(SOURCE RECORDS Opens)
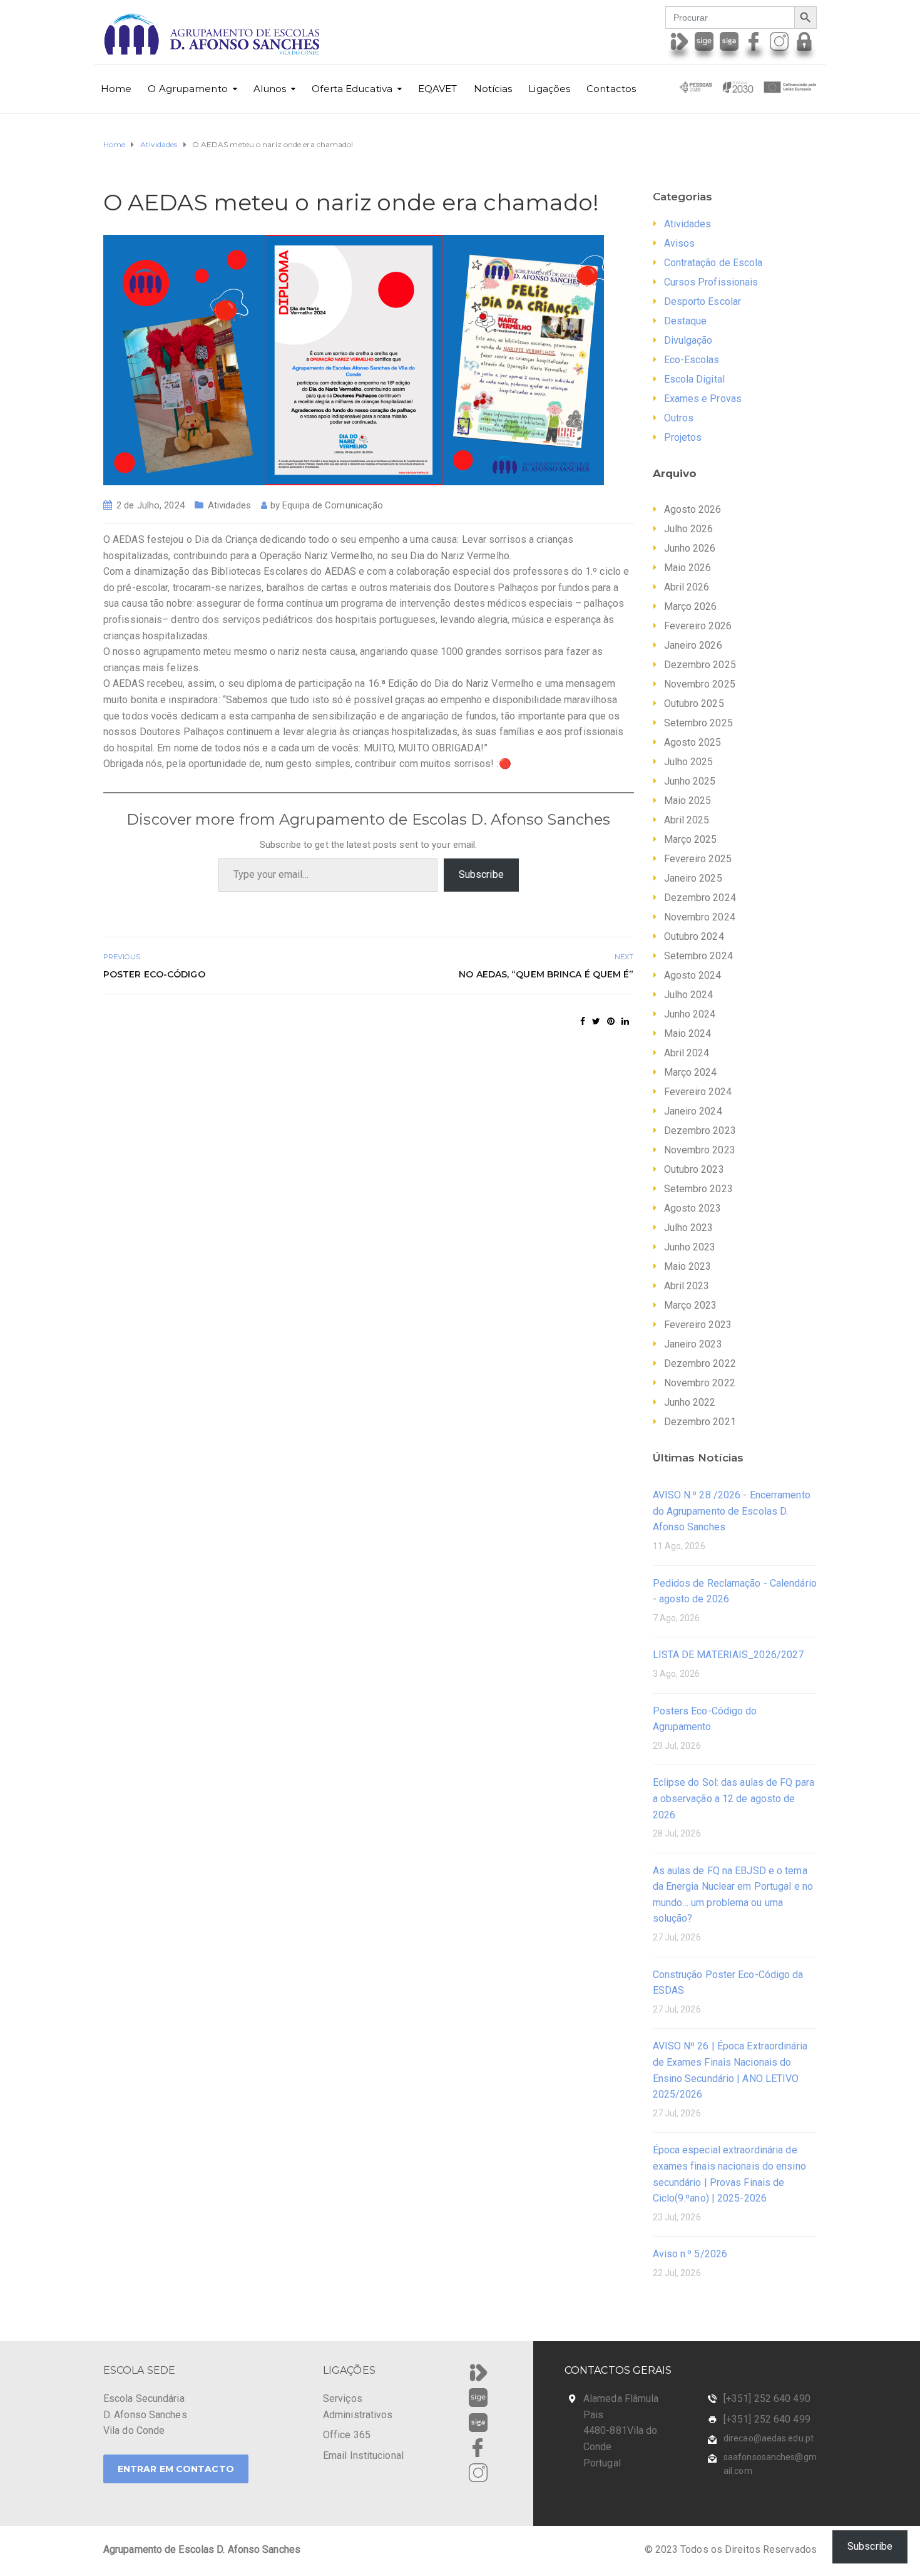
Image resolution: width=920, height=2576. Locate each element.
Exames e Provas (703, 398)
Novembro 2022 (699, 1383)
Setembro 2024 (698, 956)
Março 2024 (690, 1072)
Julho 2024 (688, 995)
(SOURCE RECORDS Closes)
(SOURCE RECORDS Opens)
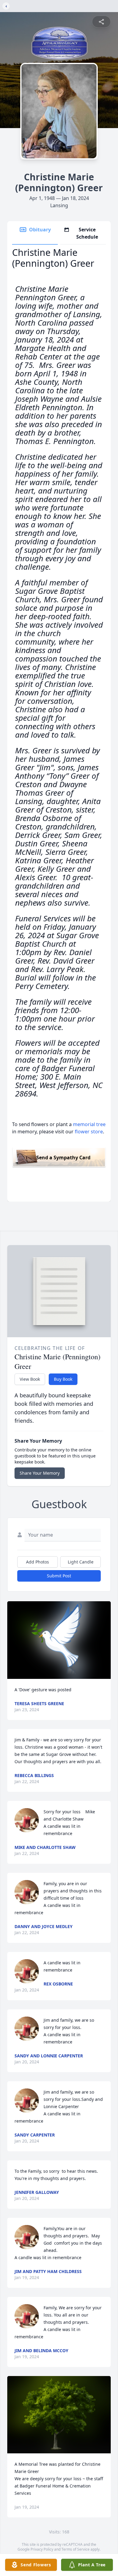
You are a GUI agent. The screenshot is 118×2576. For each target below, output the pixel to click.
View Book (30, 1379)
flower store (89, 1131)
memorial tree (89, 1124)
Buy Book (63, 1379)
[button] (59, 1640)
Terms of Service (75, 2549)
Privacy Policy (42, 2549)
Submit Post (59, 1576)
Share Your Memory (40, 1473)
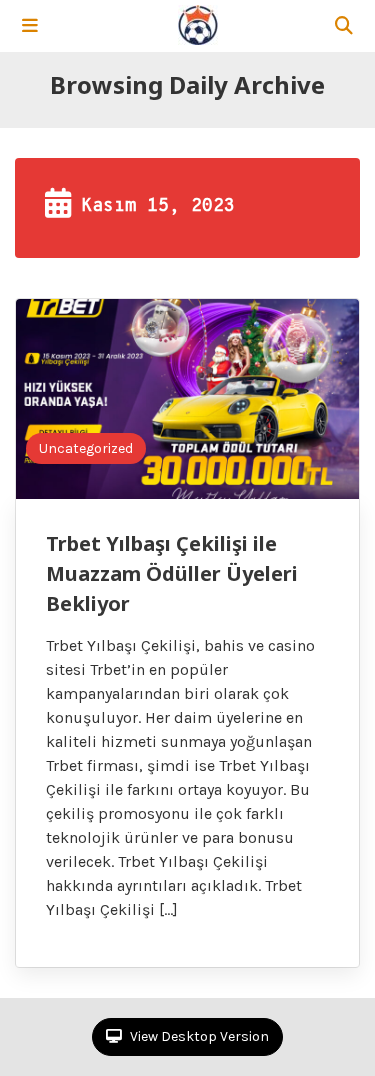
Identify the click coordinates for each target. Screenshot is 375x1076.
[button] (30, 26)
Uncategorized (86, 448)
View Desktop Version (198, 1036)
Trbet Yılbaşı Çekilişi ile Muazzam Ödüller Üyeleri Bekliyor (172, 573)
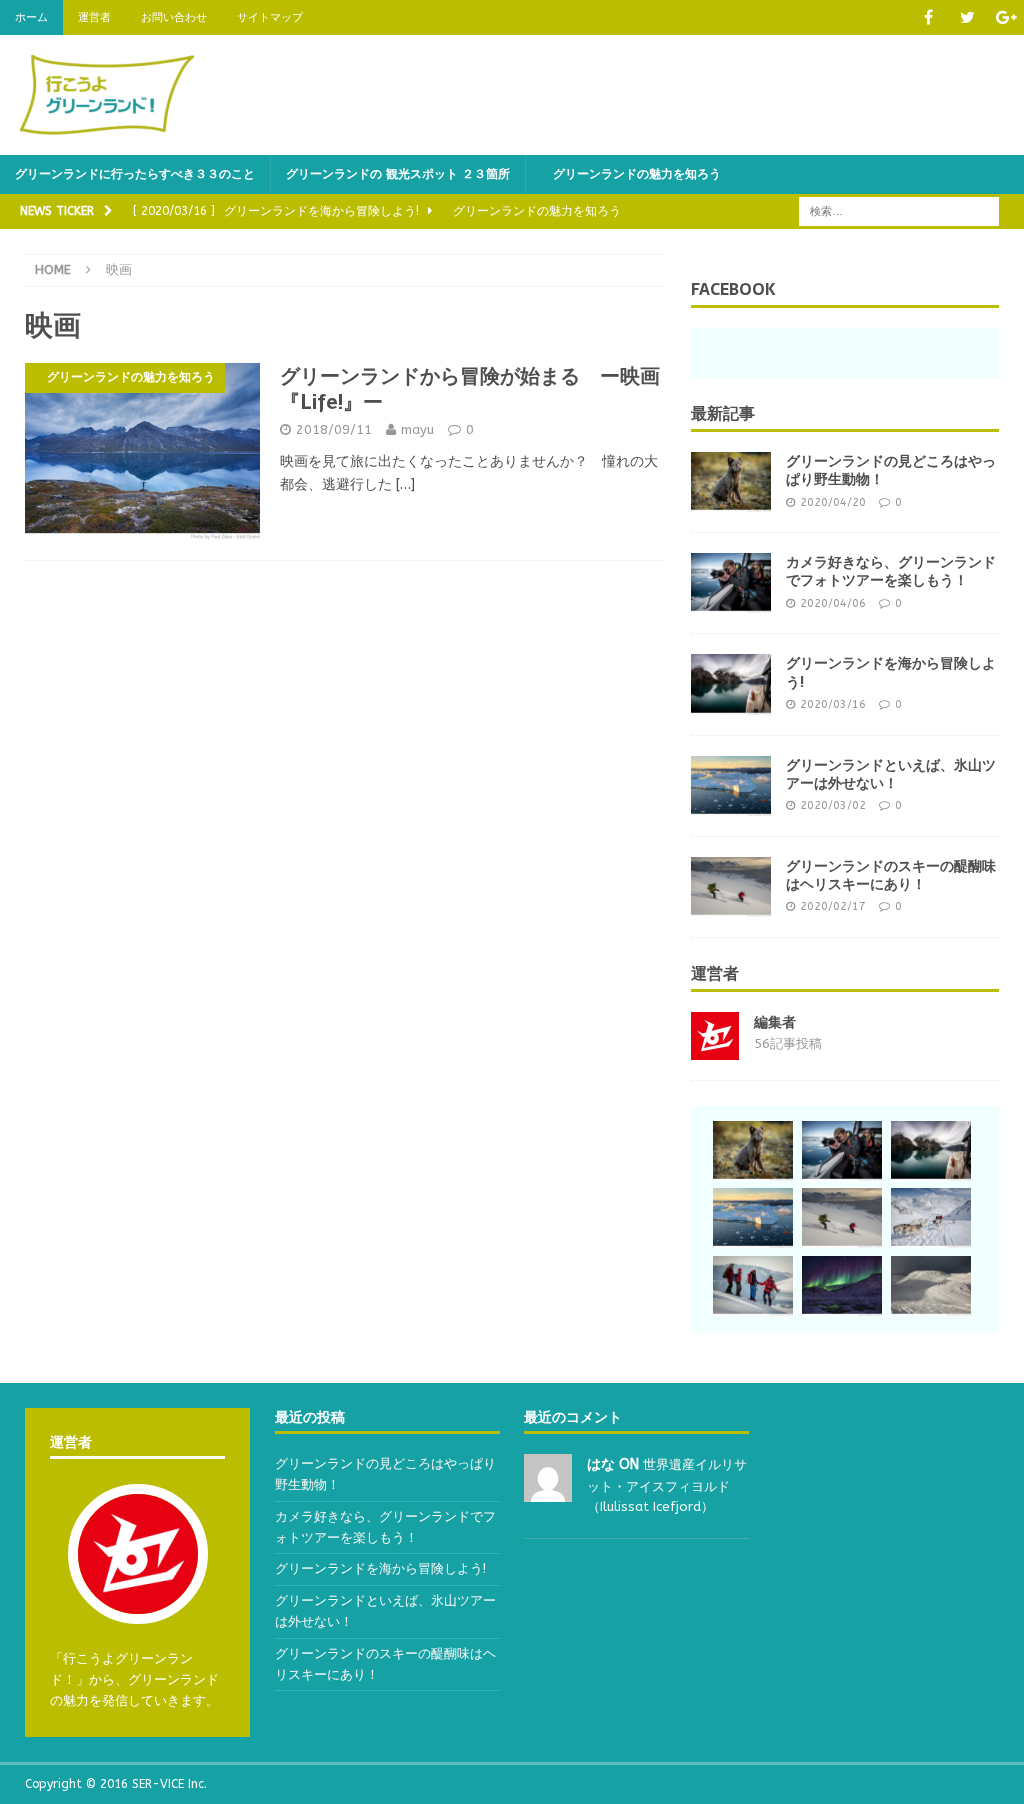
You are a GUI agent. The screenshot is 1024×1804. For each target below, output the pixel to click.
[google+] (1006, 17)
(SOURCE RECORDS Closes)
#### [ACTIVITY]
The reply should hold exactly the lines above, starting at the line with "Buy Book (63, 1379)" and ending at the line with "[google+] (1006, 17)", and no pictures.

#### [PROBLEM SOLUTION]
Buy Book (63, 1379)
[button] (59, 1640)
Terms of Service (75, 2549)
Privacy Policy (42, 2549)
Submit Post (59, 1576)
Share Your Memory (40, 1473)
Identify the click coordinates for each target. Screenshot is 375x1076.
[button] (30, 26)
Uncategorized (86, 448)
View Desktop Version (198, 1036)
Trbet Yılbaşı Çekilişi ile Muazzam Ödüller Üyeleri Bekliyor (172, 573)
You are a GUI agent. The screenshot is 1024×1804. For each target below, output the pixel to click.
[google+] (1006, 17)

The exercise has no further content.